Fast Fix (60 Seconds)
If you have product codes buried in a CSV column right now:
- Open SplitForge Pattern Extraction — no account required
- Upload your product CSV
- Select the column containing the buried codes (Description, Title, Notes)
- Choose ID/Code mode and enter your code prefix (e.g., "SKU-" or "ASIN:")
- Download — extracted codes appear in a new column
No upload. No Python. Runs in your browser.
TL;DR: Product catalog CSVs frequently bury SKUs, ASINs, GTINs, and internal codes inside description fields, product titles, or notes columns. Manually isolating these codes across thousands of rows causes errors and delays catalog launches. SplitForge Pattern Extraction identifies and extracts any product code format — with or without a known prefix — in a single browser-based pass.
Your supplier sent a 12,000-row product catalog. The SKU is embedded in the product title: "Blue Widget 500ml [SKU-8847] Case of 12." Your inventory system needs a clean SKU column to import. Your options are to write a formula for every row, pay someone to clean it manually, or spend two hours on a Python script.
There's a faster way.
Each extraction scenario was tested using SplitForge Pattern Extraction against real-world product catalog exports from e-commerce and inventory systems ranging from 5,000 to 400,000 rows, March 2026. In one wholesale catalog we analyzed, SKUs appeared in five different column locations across the file — title, description, notes, a dedicated SKU field, and a legacy reference column — all requiring extraction and consolidation before a clean import was possible.
Product code extraction has one failure mode that breaks basic tools: codes without consistent prefixes. An ASIN is always 10 characters starting with B0 — a reliable pattern. A supplier's internal SKU might be 6 alphanumeric characters with no prefix at all. The strategy for each is different, and most guides only cover the easy prefix case. Files are streamed and processed in dedicated Web Worker threads to avoid blocking the UI thread — your catalog data never leaves your browser. This guide covers all extraction strategies.

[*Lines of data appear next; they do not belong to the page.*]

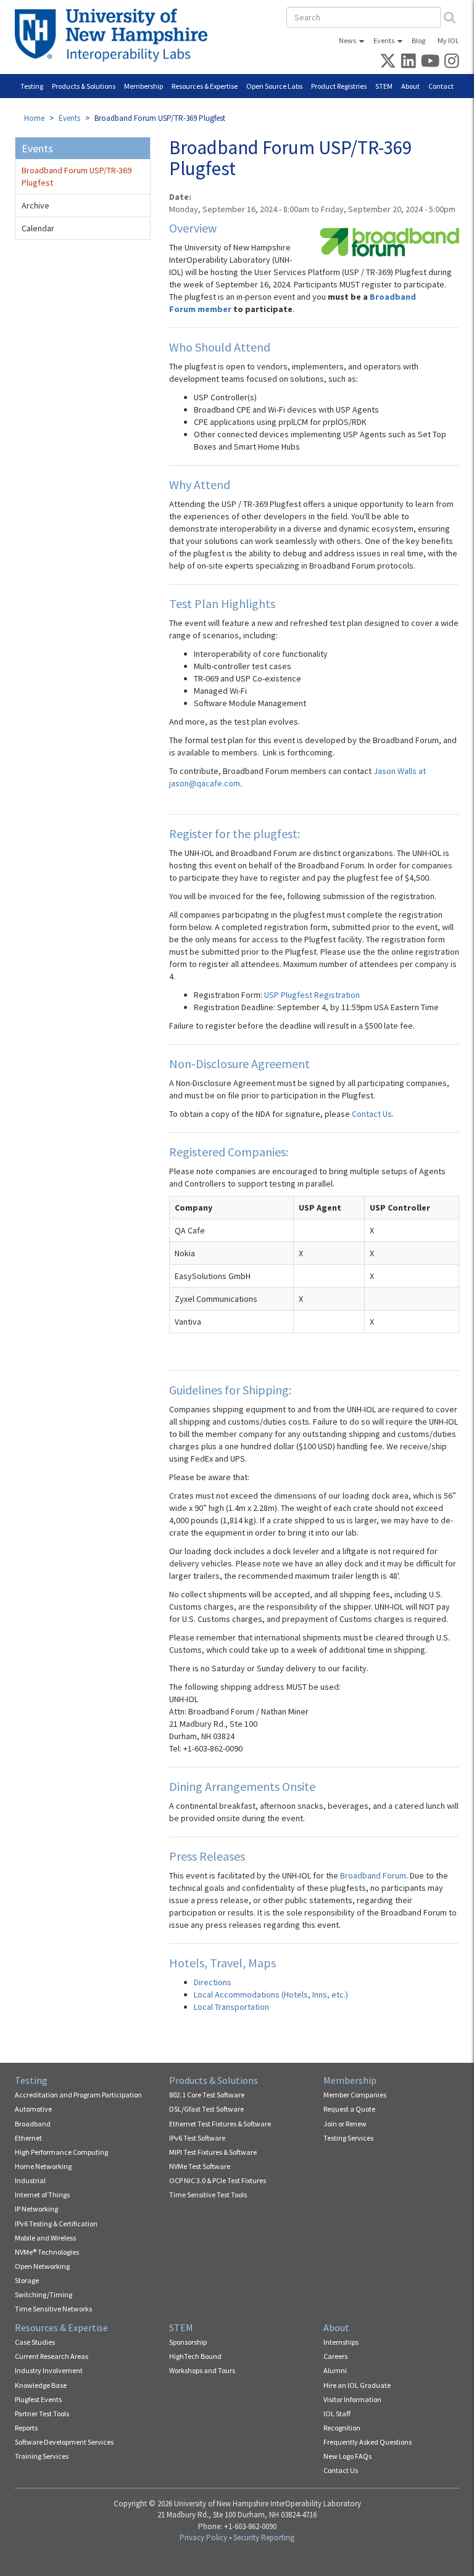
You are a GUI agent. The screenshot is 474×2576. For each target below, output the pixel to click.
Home (34, 118)
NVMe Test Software (199, 2166)
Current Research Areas (51, 2356)
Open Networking (42, 2266)
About (410, 86)
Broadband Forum (373, 1875)
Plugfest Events (38, 2399)
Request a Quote (349, 2108)
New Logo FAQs (347, 2456)
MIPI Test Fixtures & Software (213, 2152)
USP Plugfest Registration (312, 994)
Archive (35, 205)
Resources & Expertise (205, 86)
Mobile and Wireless (45, 2237)
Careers (335, 2356)
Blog (418, 40)
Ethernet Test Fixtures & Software (220, 2123)
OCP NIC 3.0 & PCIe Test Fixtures (217, 2180)
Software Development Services (64, 2441)
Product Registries (339, 86)
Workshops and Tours (202, 2370)
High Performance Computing (61, 2152)
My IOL (448, 40)
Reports (26, 2427)
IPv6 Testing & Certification (56, 2223)
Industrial (30, 2180)
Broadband (33, 2123)
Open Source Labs (274, 86)
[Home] (116, 35)
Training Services (42, 2456)
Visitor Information (352, 2399)
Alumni (335, 2370)
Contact (441, 86)
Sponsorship (188, 2342)
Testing (31, 86)
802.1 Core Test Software (206, 2094)
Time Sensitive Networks (53, 2308)
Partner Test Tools (42, 2413)
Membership (143, 86)
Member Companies (354, 2094)
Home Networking (43, 2166)
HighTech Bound (195, 2356)
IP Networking (36, 2208)
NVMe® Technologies (47, 2252)
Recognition (341, 2427)
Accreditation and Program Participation (78, 2094)
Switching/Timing (43, 2294)
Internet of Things (42, 2194)
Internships (341, 2342)
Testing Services (348, 2137)
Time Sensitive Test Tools (208, 2194)
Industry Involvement (49, 2370)
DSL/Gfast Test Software (206, 2108)
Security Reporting (263, 2537)
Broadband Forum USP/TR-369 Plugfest (76, 176)
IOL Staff (337, 2413)
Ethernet (28, 2137)
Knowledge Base (41, 2385)
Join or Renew (345, 2123)
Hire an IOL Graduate (357, 2385)
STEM (384, 86)
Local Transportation (231, 2006)
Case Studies (35, 2342)
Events (383, 40)
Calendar (38, 228)
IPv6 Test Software (197, 2137)
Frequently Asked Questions (367, 2441)
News (347, 40)
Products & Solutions (83, 86)
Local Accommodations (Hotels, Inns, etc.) (271, 1994)
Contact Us (372, 1113)
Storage (27, 2280)
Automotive (33, 2108)
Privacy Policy (203, 2537)
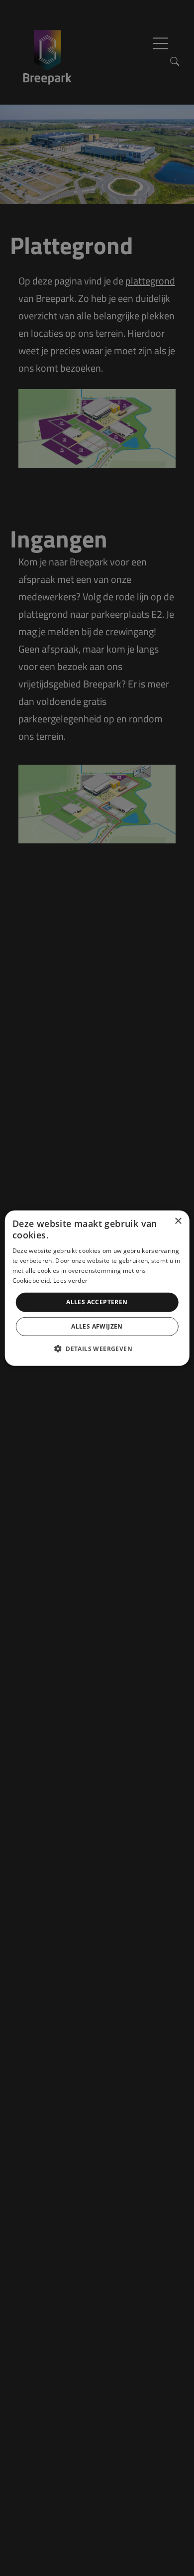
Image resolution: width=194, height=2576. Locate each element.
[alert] (97, 1288)
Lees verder (70, 1280)
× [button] (178, 1220)
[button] (97, 1349)
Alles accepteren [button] (96, 1302)
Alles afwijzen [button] (97, 1326)
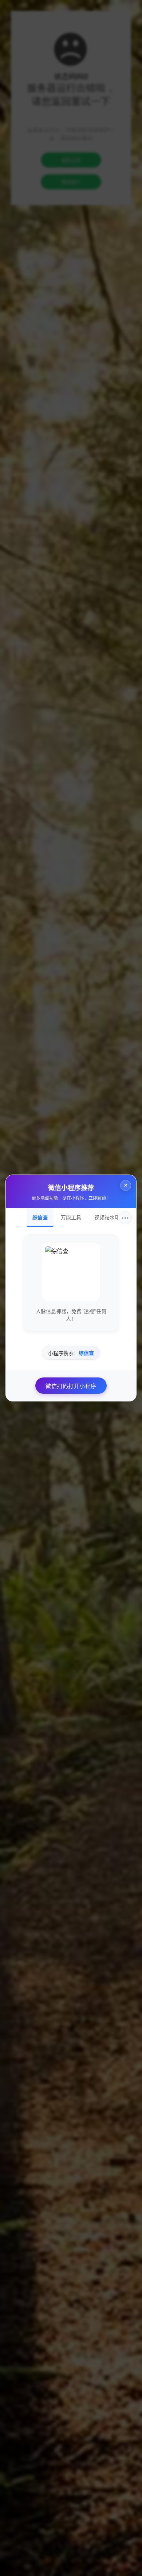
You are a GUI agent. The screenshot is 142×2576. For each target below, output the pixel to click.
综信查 (40, 1217)
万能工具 (71, 1217)
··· (125, 1218)
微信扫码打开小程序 (71, 1386)
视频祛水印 (107, 1217)
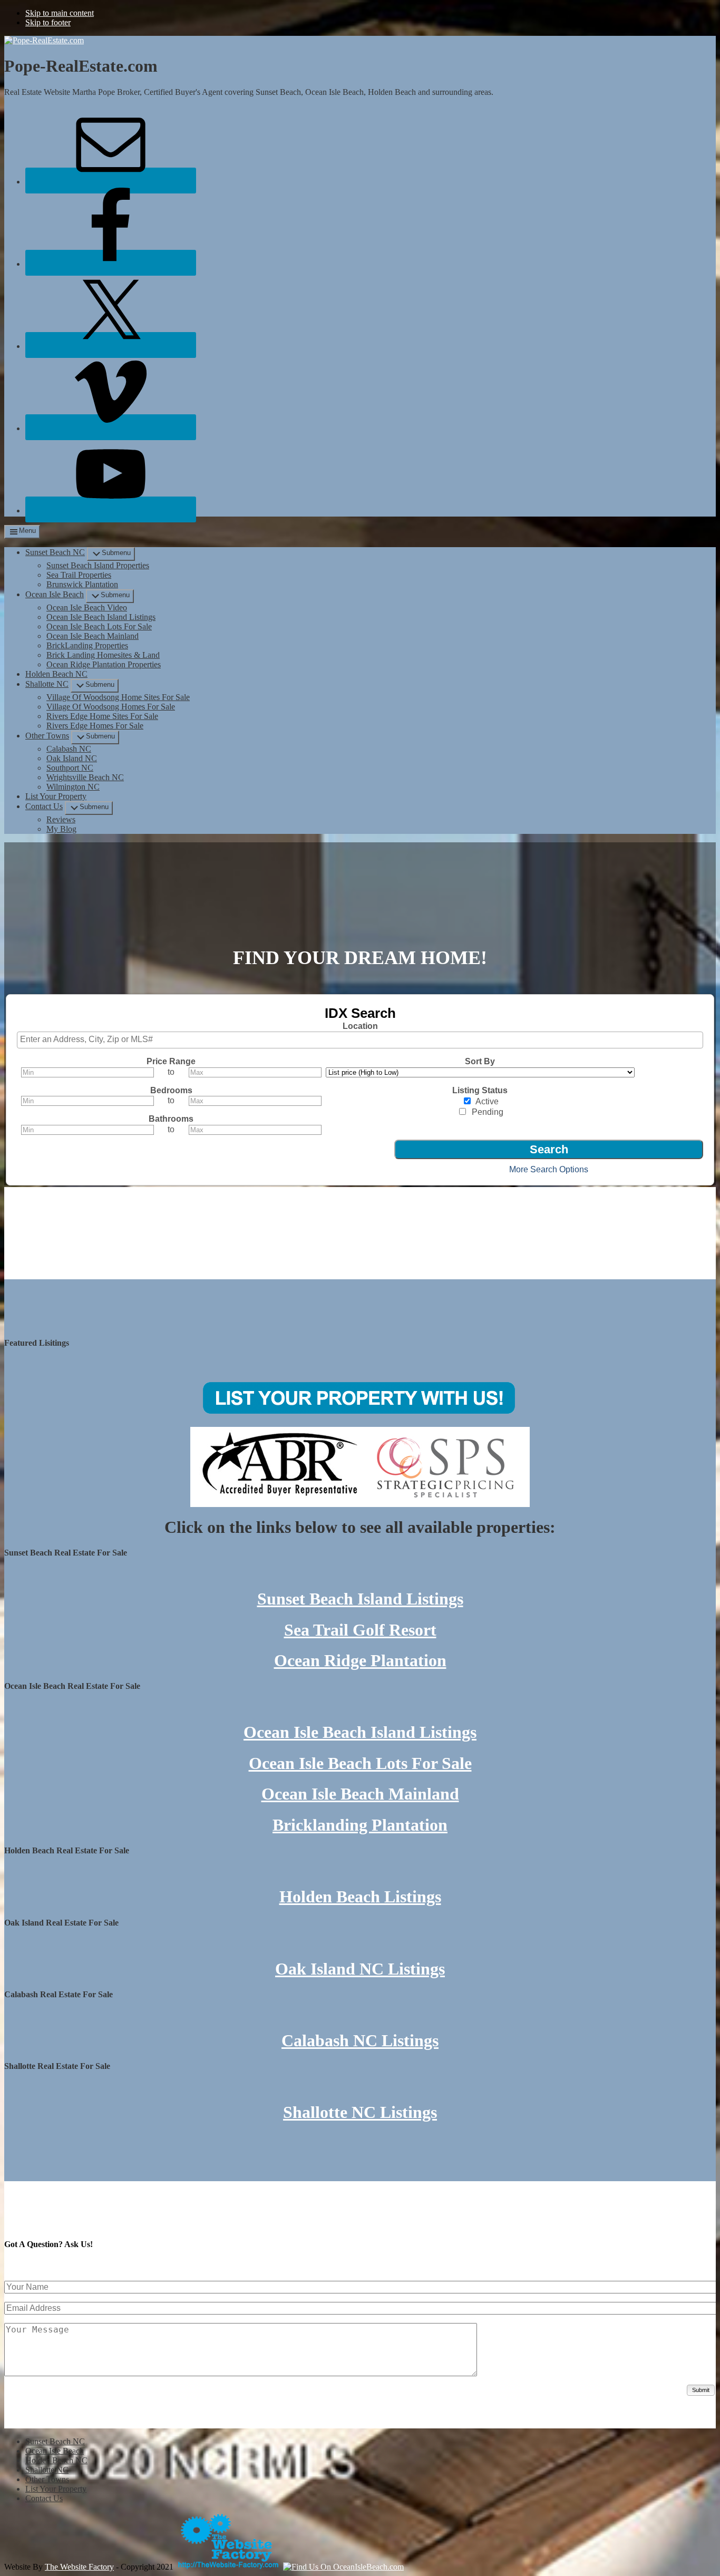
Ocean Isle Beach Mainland (360, 1793)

Product Code Formats and How to Extract Each
Product codes follow predictable formats once you know the standard. The challenge is that different marketplaces and systems use different conventions — and a single catalog often mixes several.
| Code Type | Format | Example | Extraction Strategy |
|---|---|---|---|
| ASIN (Amazon) | 10 chars, starts with B0 | B0CXYZ1234 | Pattern: B0 + 8 alphanumeric |
| SKU (internal) | Varies — often prefix + digits | SKU-88471 | Anchor to prefix |
| UPC-A (US barcode) | 12 digits exactly | 012345678901 | 12-digit numeric string |
| EAN-13 (EU barcode) | 13 digits exactly | 0123456789012 | 13-digit numeric string |
| GTIN-14 (logistics) | 14 digits exactly | 01234567890128 | 14-digit numeric string |
| ISBN-13 | 13 digits, starts with 978 or 979 | 9781234567890 | Anchor to 978/979 prefix |
| Custom internal code | Alphanumeric, often 6-10 chars | A1B2C3 | Define length and character class |
This is the reference table. Before running any extraction, identify your code type and select the matching strategy. Getting this right before configuring the tool saves multiple re-runs.

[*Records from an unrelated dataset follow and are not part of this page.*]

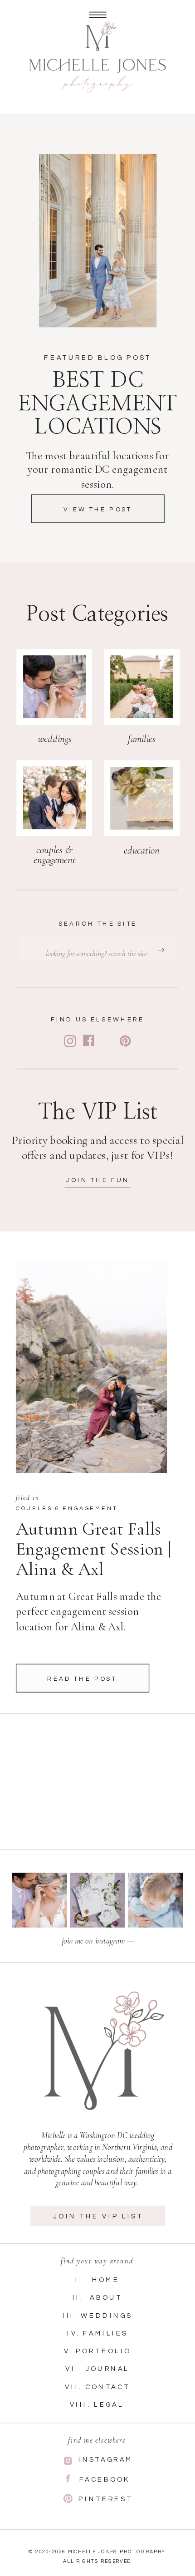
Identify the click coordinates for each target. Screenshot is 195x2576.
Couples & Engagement (66, 1508)
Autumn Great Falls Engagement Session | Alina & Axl (93, 1549)
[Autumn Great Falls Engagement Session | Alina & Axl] (91, 1367)
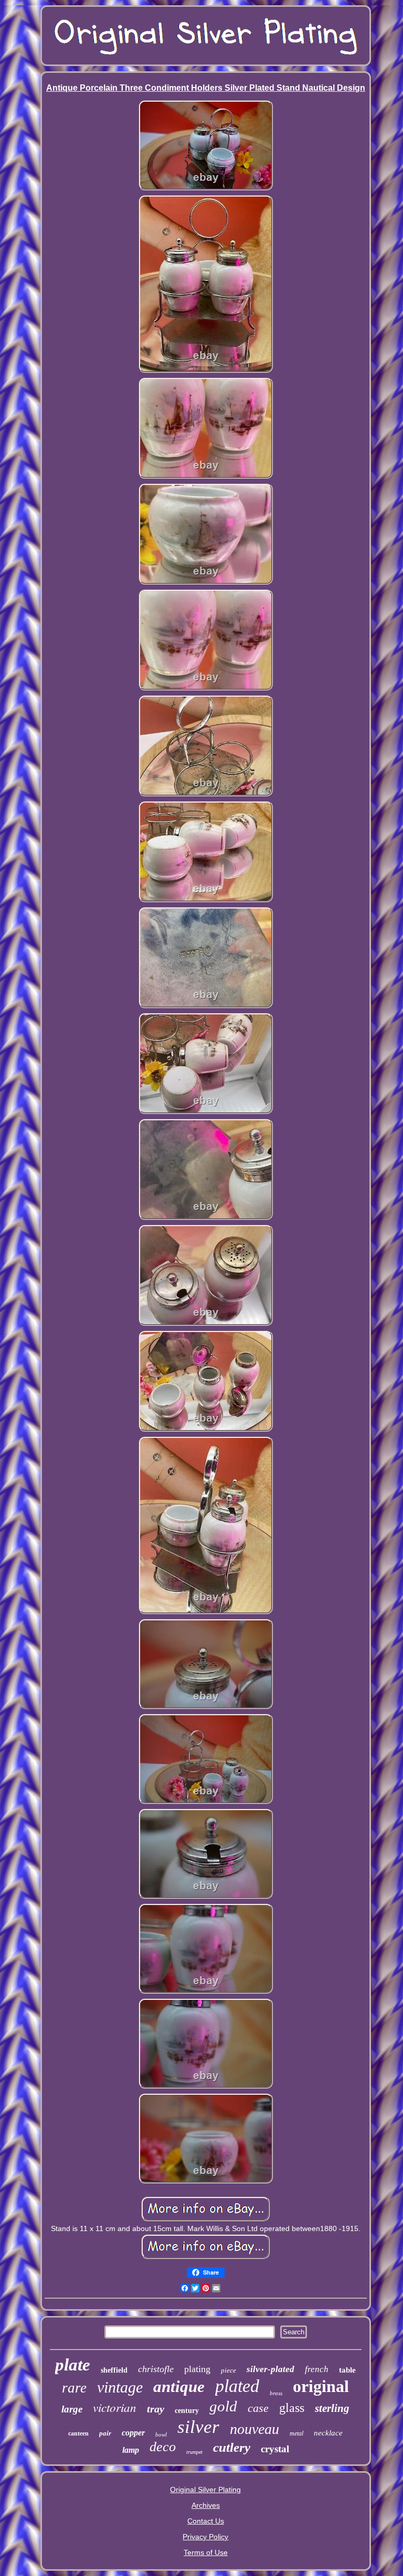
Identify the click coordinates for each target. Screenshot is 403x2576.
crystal (275, 2448)
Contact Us (205, 2521)
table (347, 2370)
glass (291, 2408)
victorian (114, 2407)
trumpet (194, 2452)
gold (223, 2406)
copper (133, 2432)
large (71, 2409)
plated (237, 2386)
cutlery (231, 2447)
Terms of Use (206, 2552)
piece (228, 2370)
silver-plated (270, 2369)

Which Extraction Strategy Should You Use?
Before opening the tool, answer these three questions. The answers determine your configuration:
Do you know the code prefix? (e.g., "SKU-", "ASIN:", "INV-")
│
├── YES → Use Prefix + Length mode
│ Enter the prefix. Set expected character count after prefix.

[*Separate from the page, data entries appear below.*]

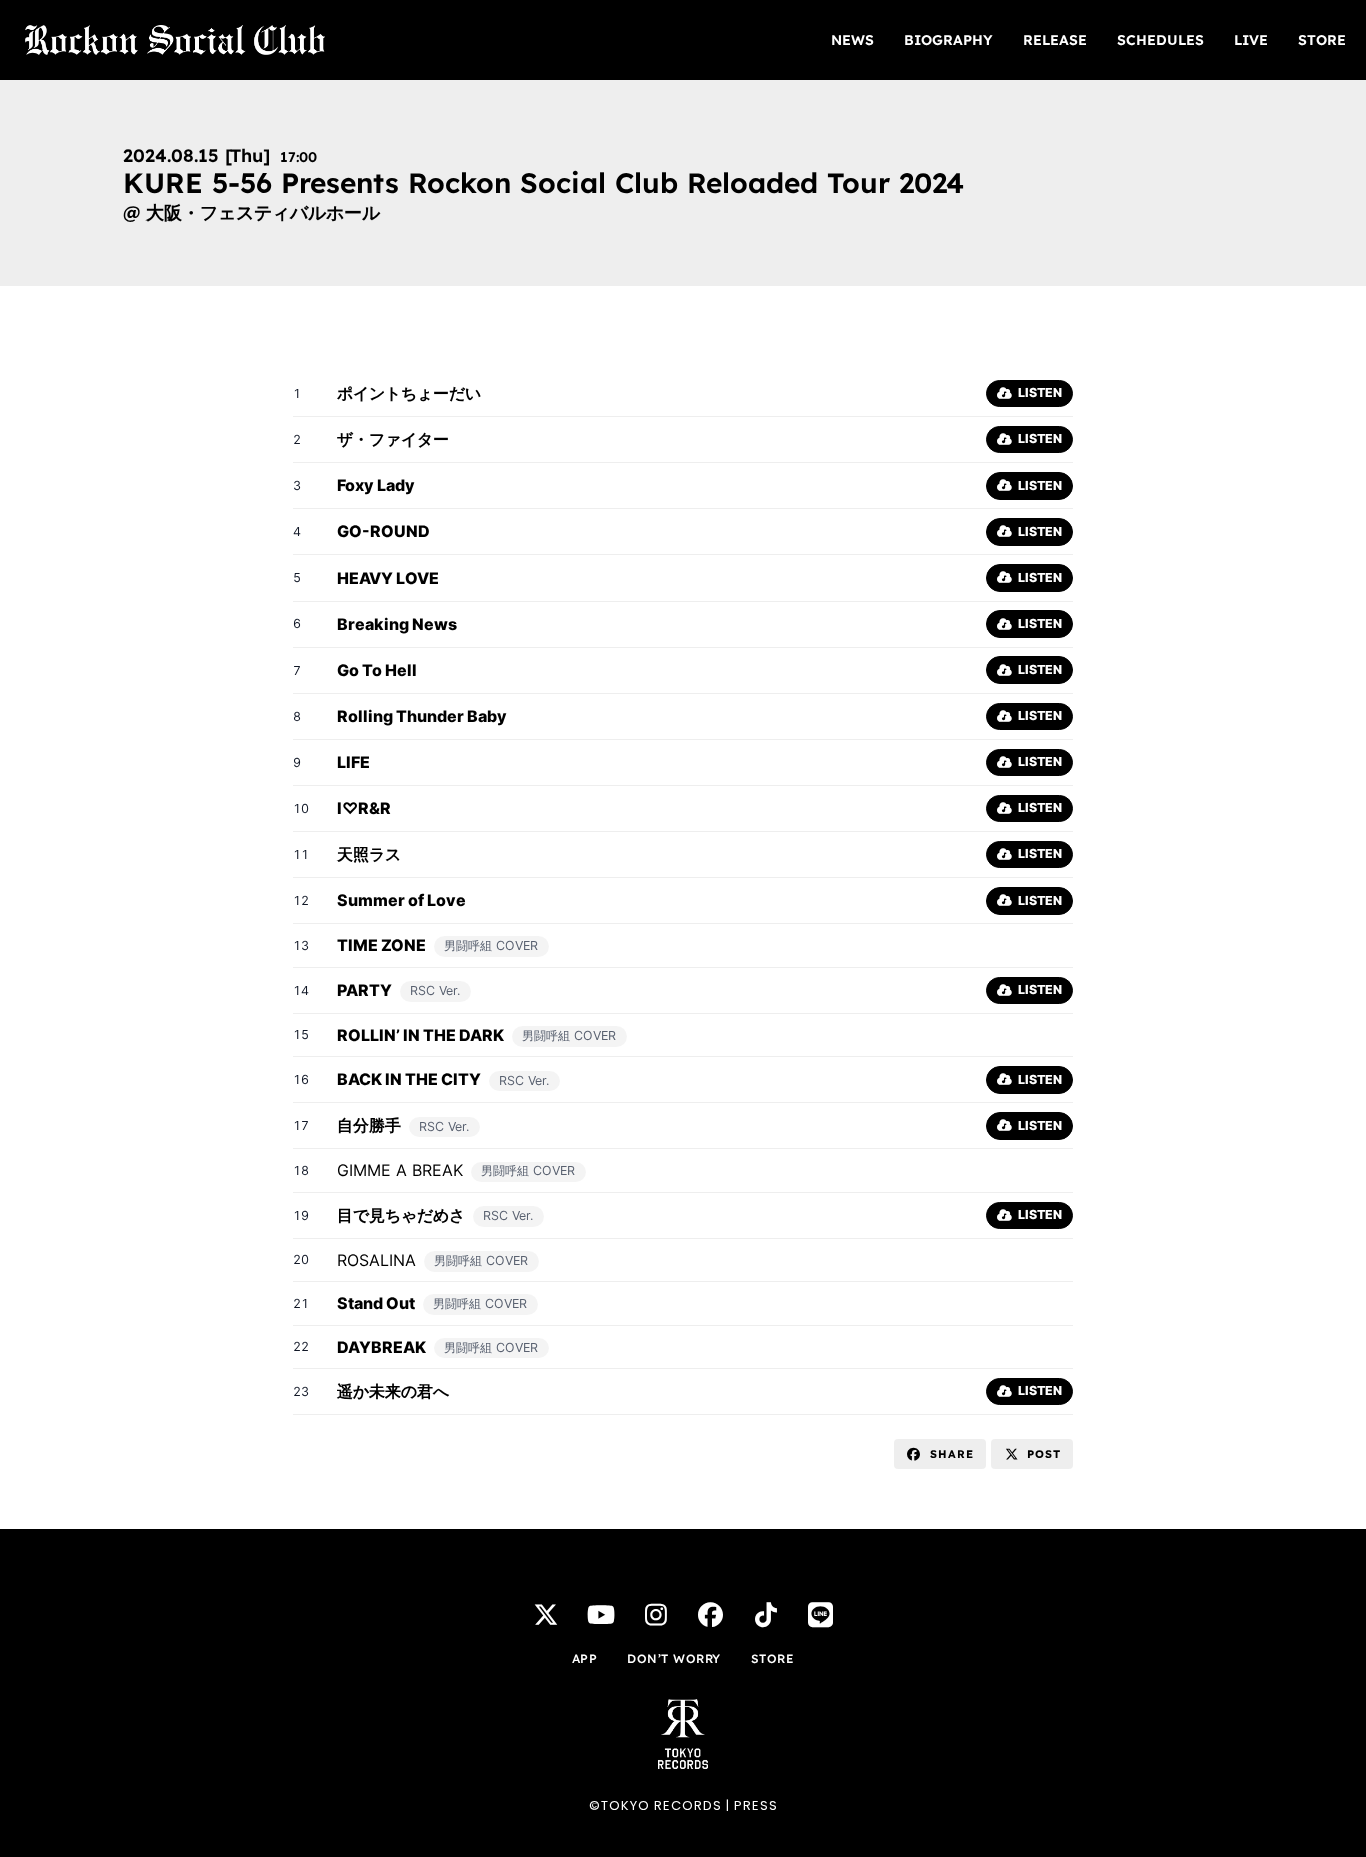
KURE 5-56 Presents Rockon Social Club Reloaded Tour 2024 (543, 182)
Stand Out (376, 1303)
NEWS (852, 40)
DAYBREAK (381, 1347)
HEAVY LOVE (388, 578)
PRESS (756, 1805)
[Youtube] (601, 1614)
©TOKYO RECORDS (655, 1805)
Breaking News (397, 624)
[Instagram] (656, 1614)
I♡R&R (364, 808)
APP (585, 1658)
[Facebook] (711, 1614)
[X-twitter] (546, 1614)
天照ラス (369, 854)
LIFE (353, 762)
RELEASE (1055, 40)
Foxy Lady (376, 485)
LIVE (1251, 40)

│ False positive risk: very low.
│
└── NO → Is the code a fixed numeric length? (UPC, EAN, GTIN, ISBN)
│
├── YES → Use Exact Numeric Length mode
│ Set exact digit count (12, 13, or 14).
│ Enable check-digit validation if available.
│ False positive risk: low with strict exact length.
│
└── NO → Do you know the character type and approximate length?
│
├── YES → Use Character Class + Length Range mode
│ Define alphanumeric vs digits-only.
│ Set min/max length.
│ False positive risk: medium — always preview first.
│
└── NO → Sample 100–200 rows manually first.
Identify the most consistent structural feature.
Return to step 1 with that anchor.
The decision point most people skip is the last one. If you can't describe the code format in one sentence, extraction will produce garbage. A 10-minute manual review of 100 rows is faster than re-running extraction 5 times trying to tune a pattern against nothing specific.
Table of Contents
- Product Code Formats and How to Extract Each
- Which Extraction Strategy Should You Use?
- How to Extract SKUs with a Known Prefix
- How to Extract ASINs from Product Titles or Descriptions
- How to Extract Barcodes (UPC, EAN, GTIN)
- How to Extract Custom Internal Codes
- Cleaning Extracted Codes
- Common Catalog Scenarios
- Additional Resources
- FAQ
This guide is for: E-commerce managers, catalog teams, Amazon sellers, and inventory managers who need to isolate product identifiers from mixed-content CSV columns.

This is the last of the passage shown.